**EXCERPT TO READ**
────────────────
At 6% interest, you have five firms that are doing well (A-E)—growing, hiring more people, expanding, etc.—and five that aren’t (F-J).  And at 6% the economy is performing at a certain level.  But what would happen if the Fed lowered the interest rate from 6% down to 5%?  One more firm (F) would be profitable, and in general it would benefit all the firms.  The profitable ones would be doing even better, and the unprofitable ones wouldn’t be quite so bad off.  And that would lead to a strong economy: more “stuff” would be produced and more people would be employed.

So there is very clear relationship that lower interest rates led to a stronger economy.  Having a strong economy is one of the Fed’s goals, so that begs the question, “Why doesn’t the Fed push rates all the way down to 0%?”

This is where it starts to get interesting.  It’s my favorite topic: Inflation.  Remember that the Fed’s first job is to control inflation.  Let’s look at the Fed’s decision to move interest rates from 6% to 5%, but now look at it with an eye towards inflation.

In our pretend world, let’s assume at 6% interest rates the economy is doing well.  Things are growing and unemployment is fairly low.  When interest rates go to 5%, firm F will become profitable so they’ll want to hire some people—makes sense.  But remember that unemployment is low, so F is going to need to tempt people who are already working for A or B or C or who ever to come work at F.  How does F do that?  They pay them more.

F starts to pay people more, but A doesn’t take this lying down, so A starts paying more.  This wage increase trickles through the economy.  But A and B and even F need to make money, so the increase in compensation they’re paying to their employees gets passed along to consumers in the form of higher prices.  When prices start rising, that’s INFLATION.  And controlling inflation is the Fed’s #1 goal.  So that creates the difficult balance for the Fed—they want the economy to do well but not so well that it triggers inflation.

So there you go.  You just completed a course in “Introductory Macroeconomics”.

 

What’s going on today?

Now that you have that little lesson under your belt, how does that relate to what’s going on with the Fed right now?  Currently, the Fed has interest rates at historic lows, at about 0%.  Obviously that’s super low, so shouldn’t the Fed be worried about inflation?
────────────────
**WHAT THIS EXERCISE ASKS**
1/ Rewrite the passage on the Fed and interest rates, starting with "F starts to" and going on through "going on today?", and substitute "pay raise" for "wage increase".
2/ Carry on the passage on the Fed and interest rates, picking up right after its final sentence.

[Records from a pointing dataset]
────────────────
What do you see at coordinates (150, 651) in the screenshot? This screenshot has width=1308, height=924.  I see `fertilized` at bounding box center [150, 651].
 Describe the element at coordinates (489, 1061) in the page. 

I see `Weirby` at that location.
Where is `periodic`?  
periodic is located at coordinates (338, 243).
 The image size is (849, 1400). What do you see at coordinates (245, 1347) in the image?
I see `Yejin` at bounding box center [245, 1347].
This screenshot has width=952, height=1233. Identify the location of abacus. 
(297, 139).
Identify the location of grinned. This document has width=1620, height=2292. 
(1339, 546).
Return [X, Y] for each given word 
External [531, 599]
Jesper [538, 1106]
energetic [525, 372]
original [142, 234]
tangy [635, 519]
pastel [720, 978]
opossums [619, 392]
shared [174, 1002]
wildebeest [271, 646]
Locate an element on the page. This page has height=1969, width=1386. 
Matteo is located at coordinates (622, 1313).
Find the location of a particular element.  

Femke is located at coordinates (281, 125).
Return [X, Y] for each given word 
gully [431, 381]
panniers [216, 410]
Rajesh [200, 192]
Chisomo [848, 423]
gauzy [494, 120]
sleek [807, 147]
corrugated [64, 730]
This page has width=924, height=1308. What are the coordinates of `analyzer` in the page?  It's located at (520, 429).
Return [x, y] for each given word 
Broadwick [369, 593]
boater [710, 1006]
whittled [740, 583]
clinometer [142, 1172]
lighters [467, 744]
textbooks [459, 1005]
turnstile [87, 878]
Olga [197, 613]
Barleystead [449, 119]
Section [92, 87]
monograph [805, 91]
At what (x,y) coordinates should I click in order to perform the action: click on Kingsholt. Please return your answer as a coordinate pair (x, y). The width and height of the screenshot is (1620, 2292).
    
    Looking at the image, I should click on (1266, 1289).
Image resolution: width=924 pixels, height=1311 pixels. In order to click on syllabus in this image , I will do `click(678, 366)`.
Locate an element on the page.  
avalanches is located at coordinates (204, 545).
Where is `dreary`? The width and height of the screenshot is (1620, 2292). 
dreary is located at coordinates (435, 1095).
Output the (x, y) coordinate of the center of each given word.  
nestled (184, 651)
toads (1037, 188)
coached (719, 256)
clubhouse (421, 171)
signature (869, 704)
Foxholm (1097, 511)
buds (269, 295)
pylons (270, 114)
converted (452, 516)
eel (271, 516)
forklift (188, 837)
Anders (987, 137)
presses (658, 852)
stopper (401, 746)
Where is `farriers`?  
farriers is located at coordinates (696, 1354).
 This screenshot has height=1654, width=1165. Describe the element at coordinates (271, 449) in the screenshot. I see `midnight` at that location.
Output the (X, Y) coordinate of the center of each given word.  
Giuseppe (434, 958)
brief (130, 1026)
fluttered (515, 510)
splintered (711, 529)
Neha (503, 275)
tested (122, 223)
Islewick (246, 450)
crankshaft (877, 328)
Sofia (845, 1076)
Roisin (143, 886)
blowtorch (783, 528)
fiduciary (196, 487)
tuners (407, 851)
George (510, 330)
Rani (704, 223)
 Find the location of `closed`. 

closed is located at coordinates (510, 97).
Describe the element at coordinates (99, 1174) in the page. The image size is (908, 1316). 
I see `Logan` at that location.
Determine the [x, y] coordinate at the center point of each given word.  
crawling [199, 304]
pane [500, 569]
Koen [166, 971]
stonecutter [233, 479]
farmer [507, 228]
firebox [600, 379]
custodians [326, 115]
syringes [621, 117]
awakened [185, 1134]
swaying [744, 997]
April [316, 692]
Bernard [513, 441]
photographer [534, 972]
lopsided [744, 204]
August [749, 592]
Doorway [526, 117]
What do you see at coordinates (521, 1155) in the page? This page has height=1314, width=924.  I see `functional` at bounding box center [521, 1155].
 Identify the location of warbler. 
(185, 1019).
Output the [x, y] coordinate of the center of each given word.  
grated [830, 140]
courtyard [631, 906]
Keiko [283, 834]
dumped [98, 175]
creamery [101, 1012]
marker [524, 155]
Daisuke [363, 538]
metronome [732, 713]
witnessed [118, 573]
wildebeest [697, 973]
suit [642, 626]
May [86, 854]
────────────────
**RESULTS OF THE EXERCISE**
1/
F starts to pay people more, but A doesn’t take this lying down, so A starts paying more.  This pay raise trickles through the economy.  But A and B and even F need to make money, so the increase in compensation they’re paying to their employees gets passed along to consumers in the form of higher prices.  When prices start rising, that’s INFLATION.  And controlling inflation is the Fed’s #1 goal.  So that creates the difficult balance for the Fed—they want the economy to do well but not so well that it triggers inflation.

So there you go.  You just completed a course in “Introductory Macroeconomics”.

 

What’s going on today?

2/
Remember the circumstances of how interest rates got that low.  At the beginning of 2008 the economy was going strong and the interest rate was at over 5%.  But then the financial crisis hit, blowing up the banking industry, and sending the world economy into a very sharp recession.  A ton of people lost their jobs (unemployment went up) so prices stayed flat or even started to fall a little bit.

With all this going on, the Fed threw a life raft to the economy in the form of near 0% interest rates.  In the intervening years, the economy has rebounded and unemployment has fallen, but inflation has remained pleasantly low.  This is kind of the best of both worlds for the Fed—the economy is strong and there’s no inflation.  The two things they have to balance are both in happyland, so they have kept interest rates low.

But what keeps them in the news is “the specter of inflation on the horizon.”  If you follow this stuff (like I do) in the past few months, every time inflation numbers come out, everyone looks at those and tries to predict what the Fed will do.  Earlier in the year when it looked like inflation was picking up, everyone thought and the Fed confirmed that it would probably start to raise rates.  However, in recent months, inflation has reversed and stayed low, allowing the Fed to keep rates low.  This is the drama that has been playing out for the past 6 months.

Every time this happens the market swings like a pendulum.  If rates are going to go up, the stock market gets crushed because firms will be less profitable (as we saw in the lesson above).  If that changes and we think rates are going to stay low, the market shoots up like a rocket.

 

What does it really mean when the Fed changes interest rates?

With all of this, are we just a bunch of idiots?  Should we really be so happy if the Fed is keeping rates low, and should we be so bummed if the Fed raises rates?

As the parent of two boys who one day may start sponging off Foxy Lady and me, I think the parent-child relationship is a good analogy.

Imagine you have parents (the Fed) who have a grown child (the US economy).  Times are tough for the child (the economy is doing poorly) so the parents help out (the Fed lowers interest rates).  The good scenario is that the child starts doing better to the point where he doesn’t need his parents’ help (the economy strengthens so it can withstand higher interest rates).  The bad scenario is the child becomes dependent on his parents’ help and is never able to make it on his own.

In this analogy the parents reducing the amount of help they give (the Fed raising rates) is a good thing, isn’t it?  It means that the kid is getting things on track and is standing on his two feet.  For this reason, I actually think it’s a good thing if the Fed raises interest rates because it means that the economy is strong enough that it doesn’t need insanely low interest rates any more.  Yet the markets react in the exact opposite direction.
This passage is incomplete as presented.